-
Bug
-
Resolution: Done-Errata
-
Critical
-
rhel-9.6
-
None
-
389-ds-base-2.6.1-2.el9
-
Yes
-
Important
-
rhel-idm-ds
-
ssg_idm
-
26
-
0
-
False
-
False
-
-
No
-
Red Hat Enterprise Linux
-
None
-
-
Pass
-
Automated
-
Unspecified Release Note Type - Unknown
-
-
x86_64
-
None
What were you trying to do that didn't work?
For testing Cockpit, we run the quay.io/freeipa/freeipa-server:centos-9-stream container (on a Fedora CoreOS host, but that hopefully shouldn't matter). That VM gets refreshed every month.
That most recently happened in https://github.com/cockpit-project/bots/pull/7342 4 days ago. At the time of the refresh, all the test were fine. But two days later, all our FreeIPA related tests started to fail and we reverted to the previous image. That PR has quite a bit of debugging investigation. At that time I suspected a mis-build of the data directory volume, but couldn't reproduce it using a fresh container build.
Then in https://github.com/cockpit-project/bots/pull/7351 I reattempted another VM/container refresh, and once again it had worked for two days, until this morning everything
starts to fail again.
We get errors like "ipa: ERROR: Failed to authenticate to CA REST API" and the journal shows a crash of ns-slapd:
kernel: ns-slapd[1813]: segfault at aaaaaac2 ip 00007fa36504f367 sp 00007fa3501f45a8 error 4 in libnspr4.so[f367,7fa36504c000+25000] likely on CPU 0 (core 0, socket 0) systemd-coredump[2282]: Process 1800 (ns-slapd) of user 389 dumped core.
Unfortunately the stack trace is useless, as the crash happens in a container.
What is the impact of this issue to you?
FreeIPA deployment stops working after about two days.

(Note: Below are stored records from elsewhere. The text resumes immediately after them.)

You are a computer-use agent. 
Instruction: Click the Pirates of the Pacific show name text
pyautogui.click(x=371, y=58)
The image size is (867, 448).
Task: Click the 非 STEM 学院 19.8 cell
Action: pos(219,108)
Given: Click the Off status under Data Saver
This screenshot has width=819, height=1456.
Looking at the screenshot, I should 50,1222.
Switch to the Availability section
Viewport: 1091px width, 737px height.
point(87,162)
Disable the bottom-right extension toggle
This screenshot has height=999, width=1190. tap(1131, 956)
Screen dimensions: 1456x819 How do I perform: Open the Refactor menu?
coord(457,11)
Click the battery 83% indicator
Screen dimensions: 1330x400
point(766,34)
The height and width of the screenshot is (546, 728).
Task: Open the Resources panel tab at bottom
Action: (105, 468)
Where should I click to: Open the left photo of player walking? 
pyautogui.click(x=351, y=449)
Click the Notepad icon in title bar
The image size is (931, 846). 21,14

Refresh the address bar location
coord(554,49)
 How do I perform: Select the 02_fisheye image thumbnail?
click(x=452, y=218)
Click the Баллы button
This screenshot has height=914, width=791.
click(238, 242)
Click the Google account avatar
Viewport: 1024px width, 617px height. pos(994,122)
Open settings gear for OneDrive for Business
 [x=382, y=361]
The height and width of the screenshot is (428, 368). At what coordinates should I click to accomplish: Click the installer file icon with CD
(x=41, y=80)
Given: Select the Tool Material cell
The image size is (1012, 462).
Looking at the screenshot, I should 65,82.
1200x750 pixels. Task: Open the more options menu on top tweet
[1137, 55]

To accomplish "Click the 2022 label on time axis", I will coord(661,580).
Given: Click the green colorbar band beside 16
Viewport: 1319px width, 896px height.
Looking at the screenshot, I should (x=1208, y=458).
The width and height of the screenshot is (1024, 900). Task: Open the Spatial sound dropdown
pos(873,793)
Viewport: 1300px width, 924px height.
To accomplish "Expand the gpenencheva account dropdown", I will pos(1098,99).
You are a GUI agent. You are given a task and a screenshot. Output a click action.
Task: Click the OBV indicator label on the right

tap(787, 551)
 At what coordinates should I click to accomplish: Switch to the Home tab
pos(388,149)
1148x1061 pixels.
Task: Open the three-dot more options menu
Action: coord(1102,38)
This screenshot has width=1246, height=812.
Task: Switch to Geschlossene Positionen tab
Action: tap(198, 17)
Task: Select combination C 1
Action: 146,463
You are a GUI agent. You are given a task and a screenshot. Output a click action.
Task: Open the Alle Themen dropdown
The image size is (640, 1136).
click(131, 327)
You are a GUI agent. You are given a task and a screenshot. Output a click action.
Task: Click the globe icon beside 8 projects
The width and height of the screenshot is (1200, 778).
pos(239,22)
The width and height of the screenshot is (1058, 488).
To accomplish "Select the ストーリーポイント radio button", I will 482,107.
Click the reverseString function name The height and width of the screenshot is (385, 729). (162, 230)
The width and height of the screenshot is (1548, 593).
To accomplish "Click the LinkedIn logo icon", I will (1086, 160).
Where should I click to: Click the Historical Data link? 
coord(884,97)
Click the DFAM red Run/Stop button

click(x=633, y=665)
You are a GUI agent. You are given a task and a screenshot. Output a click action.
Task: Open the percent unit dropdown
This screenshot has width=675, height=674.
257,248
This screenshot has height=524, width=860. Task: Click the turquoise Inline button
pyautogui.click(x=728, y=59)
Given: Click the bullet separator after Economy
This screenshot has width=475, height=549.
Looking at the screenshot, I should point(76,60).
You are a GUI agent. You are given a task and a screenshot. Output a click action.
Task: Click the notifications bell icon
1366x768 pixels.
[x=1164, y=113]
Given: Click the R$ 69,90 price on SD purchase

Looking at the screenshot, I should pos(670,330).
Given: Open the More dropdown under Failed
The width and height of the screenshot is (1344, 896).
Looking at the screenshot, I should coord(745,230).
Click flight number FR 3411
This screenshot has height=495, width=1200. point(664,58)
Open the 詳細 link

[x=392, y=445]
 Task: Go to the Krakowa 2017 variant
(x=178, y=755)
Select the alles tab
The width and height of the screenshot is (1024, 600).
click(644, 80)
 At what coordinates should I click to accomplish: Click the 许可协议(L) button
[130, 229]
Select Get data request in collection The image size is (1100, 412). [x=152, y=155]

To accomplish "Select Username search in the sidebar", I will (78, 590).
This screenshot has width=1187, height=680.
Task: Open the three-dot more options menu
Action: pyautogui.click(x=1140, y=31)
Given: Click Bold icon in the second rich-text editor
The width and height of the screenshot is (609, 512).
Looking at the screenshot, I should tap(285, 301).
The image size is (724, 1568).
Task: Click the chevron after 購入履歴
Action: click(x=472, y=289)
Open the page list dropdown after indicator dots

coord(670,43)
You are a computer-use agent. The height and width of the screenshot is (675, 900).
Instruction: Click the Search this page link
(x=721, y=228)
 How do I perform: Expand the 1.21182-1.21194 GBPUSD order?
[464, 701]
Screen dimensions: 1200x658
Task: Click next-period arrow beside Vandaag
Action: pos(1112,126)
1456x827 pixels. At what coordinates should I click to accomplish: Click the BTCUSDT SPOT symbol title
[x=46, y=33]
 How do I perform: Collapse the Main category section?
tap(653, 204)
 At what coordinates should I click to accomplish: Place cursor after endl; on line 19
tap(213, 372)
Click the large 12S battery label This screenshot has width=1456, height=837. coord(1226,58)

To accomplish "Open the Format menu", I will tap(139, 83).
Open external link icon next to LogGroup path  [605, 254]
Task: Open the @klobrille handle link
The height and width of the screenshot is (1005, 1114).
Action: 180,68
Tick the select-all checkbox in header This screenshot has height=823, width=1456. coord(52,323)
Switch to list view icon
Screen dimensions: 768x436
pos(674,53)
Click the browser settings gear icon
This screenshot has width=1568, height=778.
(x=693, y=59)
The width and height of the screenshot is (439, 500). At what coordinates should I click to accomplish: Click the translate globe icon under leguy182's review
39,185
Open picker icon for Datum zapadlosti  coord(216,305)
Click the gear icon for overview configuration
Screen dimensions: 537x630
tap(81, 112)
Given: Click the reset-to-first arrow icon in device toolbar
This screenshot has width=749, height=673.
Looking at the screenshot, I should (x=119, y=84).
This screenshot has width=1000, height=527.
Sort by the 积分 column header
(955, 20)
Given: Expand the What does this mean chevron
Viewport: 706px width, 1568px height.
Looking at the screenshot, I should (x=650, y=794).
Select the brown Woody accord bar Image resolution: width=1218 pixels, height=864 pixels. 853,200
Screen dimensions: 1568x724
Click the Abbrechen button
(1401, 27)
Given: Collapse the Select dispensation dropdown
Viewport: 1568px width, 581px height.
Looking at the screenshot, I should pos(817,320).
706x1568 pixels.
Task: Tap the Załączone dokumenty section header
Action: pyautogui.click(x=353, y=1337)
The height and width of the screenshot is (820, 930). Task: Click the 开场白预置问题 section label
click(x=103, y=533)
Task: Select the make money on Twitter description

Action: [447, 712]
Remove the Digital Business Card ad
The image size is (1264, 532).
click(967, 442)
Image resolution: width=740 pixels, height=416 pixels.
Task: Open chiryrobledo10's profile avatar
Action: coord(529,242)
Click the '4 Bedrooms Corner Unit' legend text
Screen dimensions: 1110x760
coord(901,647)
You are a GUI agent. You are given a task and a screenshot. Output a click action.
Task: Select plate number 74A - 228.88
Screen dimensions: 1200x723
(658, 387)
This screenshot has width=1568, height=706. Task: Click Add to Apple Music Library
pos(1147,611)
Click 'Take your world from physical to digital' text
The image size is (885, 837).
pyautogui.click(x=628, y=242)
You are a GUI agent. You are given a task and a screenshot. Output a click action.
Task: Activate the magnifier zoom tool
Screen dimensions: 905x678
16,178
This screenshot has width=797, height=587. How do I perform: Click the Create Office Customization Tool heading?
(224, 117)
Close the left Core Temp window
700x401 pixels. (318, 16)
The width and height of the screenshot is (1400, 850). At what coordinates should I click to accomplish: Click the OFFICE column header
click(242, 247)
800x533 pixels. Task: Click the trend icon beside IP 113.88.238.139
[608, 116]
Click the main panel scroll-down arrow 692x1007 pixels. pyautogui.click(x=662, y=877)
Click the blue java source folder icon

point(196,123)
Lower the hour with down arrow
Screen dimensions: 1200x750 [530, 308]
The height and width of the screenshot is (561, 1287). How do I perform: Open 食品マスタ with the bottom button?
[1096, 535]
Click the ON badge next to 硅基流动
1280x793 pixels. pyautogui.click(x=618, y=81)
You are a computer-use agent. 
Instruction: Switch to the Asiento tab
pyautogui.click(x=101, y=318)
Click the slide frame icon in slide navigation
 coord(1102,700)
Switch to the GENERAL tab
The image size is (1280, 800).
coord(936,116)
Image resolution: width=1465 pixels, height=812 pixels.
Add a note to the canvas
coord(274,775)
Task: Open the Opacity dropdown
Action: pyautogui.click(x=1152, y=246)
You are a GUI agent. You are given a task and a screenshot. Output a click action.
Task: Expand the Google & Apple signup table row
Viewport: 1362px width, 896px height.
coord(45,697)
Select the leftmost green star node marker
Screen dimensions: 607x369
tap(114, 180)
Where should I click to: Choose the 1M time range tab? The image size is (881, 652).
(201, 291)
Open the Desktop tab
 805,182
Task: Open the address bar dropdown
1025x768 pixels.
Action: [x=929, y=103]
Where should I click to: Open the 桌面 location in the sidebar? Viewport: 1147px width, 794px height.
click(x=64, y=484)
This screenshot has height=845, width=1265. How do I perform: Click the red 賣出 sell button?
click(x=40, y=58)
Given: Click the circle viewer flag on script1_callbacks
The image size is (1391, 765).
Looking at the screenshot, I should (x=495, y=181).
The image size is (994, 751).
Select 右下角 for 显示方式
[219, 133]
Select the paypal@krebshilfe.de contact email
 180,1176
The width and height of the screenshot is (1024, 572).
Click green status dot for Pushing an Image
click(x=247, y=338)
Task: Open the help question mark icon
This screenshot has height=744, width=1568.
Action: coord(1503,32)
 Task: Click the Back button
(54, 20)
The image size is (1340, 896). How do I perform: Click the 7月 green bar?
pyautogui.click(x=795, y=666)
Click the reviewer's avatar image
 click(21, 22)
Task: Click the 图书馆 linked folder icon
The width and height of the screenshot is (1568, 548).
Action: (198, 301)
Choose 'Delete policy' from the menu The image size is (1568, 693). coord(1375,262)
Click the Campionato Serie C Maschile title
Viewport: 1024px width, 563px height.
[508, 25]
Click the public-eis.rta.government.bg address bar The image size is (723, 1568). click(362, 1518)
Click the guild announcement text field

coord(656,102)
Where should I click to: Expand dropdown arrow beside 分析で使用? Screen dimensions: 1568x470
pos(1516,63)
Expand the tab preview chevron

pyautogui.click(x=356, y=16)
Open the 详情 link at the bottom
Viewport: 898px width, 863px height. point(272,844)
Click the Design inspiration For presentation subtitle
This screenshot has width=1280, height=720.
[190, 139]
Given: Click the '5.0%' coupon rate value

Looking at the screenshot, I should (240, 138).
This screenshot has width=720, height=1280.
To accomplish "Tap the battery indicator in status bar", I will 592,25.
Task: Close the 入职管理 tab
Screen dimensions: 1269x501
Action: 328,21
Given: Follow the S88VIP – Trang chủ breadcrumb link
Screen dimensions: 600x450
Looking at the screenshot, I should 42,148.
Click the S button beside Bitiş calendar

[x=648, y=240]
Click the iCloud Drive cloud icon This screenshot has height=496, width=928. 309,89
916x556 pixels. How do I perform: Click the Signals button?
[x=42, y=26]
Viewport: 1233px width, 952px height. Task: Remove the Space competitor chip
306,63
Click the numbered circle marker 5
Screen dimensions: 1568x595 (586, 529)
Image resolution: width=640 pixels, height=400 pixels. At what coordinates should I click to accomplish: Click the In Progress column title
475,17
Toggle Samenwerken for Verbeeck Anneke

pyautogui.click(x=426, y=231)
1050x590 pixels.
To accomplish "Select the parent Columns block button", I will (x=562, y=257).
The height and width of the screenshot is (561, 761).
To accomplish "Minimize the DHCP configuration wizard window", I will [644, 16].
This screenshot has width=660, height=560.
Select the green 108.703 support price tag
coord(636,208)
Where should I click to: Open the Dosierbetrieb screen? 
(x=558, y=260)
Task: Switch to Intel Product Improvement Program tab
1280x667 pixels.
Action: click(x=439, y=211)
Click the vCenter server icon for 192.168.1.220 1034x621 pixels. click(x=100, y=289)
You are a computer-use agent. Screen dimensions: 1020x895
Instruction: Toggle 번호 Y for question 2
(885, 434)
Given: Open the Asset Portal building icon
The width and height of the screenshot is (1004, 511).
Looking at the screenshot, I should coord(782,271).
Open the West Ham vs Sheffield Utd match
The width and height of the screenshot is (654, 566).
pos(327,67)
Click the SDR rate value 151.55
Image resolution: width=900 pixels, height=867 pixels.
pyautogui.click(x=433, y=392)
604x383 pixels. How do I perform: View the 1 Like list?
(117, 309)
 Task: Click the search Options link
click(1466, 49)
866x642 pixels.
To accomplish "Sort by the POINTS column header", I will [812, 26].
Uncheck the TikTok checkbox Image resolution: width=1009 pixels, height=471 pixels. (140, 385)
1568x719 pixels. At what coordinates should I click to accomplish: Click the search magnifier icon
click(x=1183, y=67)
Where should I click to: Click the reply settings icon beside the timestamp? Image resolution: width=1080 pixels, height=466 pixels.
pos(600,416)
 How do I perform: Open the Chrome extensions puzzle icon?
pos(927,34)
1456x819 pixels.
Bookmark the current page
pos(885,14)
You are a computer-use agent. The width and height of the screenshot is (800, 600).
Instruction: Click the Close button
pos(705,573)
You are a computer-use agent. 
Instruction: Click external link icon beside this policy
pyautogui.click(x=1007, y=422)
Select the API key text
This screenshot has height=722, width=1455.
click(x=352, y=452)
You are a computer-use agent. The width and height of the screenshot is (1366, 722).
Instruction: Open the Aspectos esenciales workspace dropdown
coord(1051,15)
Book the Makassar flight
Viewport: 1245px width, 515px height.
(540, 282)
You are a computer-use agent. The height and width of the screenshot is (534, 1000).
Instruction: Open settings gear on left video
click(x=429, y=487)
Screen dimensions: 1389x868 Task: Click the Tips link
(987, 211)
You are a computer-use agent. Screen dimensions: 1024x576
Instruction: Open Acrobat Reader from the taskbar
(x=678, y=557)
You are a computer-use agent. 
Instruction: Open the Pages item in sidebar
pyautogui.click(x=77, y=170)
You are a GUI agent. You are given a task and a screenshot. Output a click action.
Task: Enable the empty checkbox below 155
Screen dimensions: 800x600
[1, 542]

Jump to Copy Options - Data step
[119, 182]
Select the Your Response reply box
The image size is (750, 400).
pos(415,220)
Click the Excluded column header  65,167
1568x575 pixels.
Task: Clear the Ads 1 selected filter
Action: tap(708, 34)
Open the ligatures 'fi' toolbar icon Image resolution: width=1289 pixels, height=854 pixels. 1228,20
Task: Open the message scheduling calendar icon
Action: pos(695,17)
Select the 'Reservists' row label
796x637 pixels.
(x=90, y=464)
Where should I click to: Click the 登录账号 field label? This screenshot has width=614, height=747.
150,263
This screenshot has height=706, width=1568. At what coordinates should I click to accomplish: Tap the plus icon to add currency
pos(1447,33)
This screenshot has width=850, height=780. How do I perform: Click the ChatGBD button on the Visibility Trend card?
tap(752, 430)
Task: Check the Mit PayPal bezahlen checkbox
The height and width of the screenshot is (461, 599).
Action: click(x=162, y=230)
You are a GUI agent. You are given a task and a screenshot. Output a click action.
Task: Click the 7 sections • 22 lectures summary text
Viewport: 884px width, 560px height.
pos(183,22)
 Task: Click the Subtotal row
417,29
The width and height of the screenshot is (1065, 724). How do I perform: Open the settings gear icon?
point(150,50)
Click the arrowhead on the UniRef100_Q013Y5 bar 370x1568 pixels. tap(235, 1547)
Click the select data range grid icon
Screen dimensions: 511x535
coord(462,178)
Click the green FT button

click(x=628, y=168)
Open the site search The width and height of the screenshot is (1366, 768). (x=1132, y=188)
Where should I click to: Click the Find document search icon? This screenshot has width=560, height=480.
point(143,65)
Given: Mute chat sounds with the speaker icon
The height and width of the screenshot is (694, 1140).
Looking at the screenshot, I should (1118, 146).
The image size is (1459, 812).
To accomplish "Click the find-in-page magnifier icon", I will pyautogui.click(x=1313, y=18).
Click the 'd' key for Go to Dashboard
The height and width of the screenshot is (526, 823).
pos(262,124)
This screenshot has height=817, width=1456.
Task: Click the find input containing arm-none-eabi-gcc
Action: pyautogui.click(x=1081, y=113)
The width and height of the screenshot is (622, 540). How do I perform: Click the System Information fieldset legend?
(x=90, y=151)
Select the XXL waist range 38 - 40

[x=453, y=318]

Please provide the package NVR for which the bug is seen:
https://github.com/cockpit-project/bots/pull/7350#issuecomment-2615093896 has a complete rpm -qa diff between the previously working and failing image. Given that it's ns-slapd that crashes, the biggest suspect is
-389-ds-base-2.5.2-2.el9.x86_64 -389-ds-base-libs-2.5.2-2.el9.x86_64 +389-ds-base-2.6.0-2.el9.x86_64 +389-ds-base-libs-2.6.0-2.el9.x86_64
How reproducible is this bug?
Always
Steps to reproduce
This is what our infra does, minus two handfuls of port redirections (which are of course critical for actually using it, but not important for reproducing the bug). During building the VM image which hosts the FreeIPA container, it does this:
mkdir -p /var/lib/ipa-data podman run -it --rm --name freeipa -h f0.cockpit.lan -v /sys/fs/cgroup:/sys/fs/cgroup:ro -v /var/lib/ipa-data:/data:Z -e IPA_SERVER_IP=10.111.112.100 quay.io/freeipa/freeipa-server:centos-9-stream -U -p foobarfoo -a foobarfoo -n cockpit.lan -r COCKPIT.LAN --setup-dns --no-forwarders --no-ntp
Wait about 8 minutes until "Configure IPA server upon the first start" is done. Then do some more setup in
podman exec -it freeipa bash
and in the container, run:
echo foobarfoo | kinit admin@COCKPIT.LAN ipa pwpolicy-mod --minlife=0 --maxlife=1000 # Change password to apply new password policy printf "foobarfoo\nfoobarfoo\n" | ipa user-mod --password admin # Allow "admins" IPA group members to run sudo ipa-advise enable-admins-sudo | sh -ex ipa dnsconfig-mod --forwarder=8.8.8.8 poweroff
(I don't know how much of this is necessary to reproduce the bug).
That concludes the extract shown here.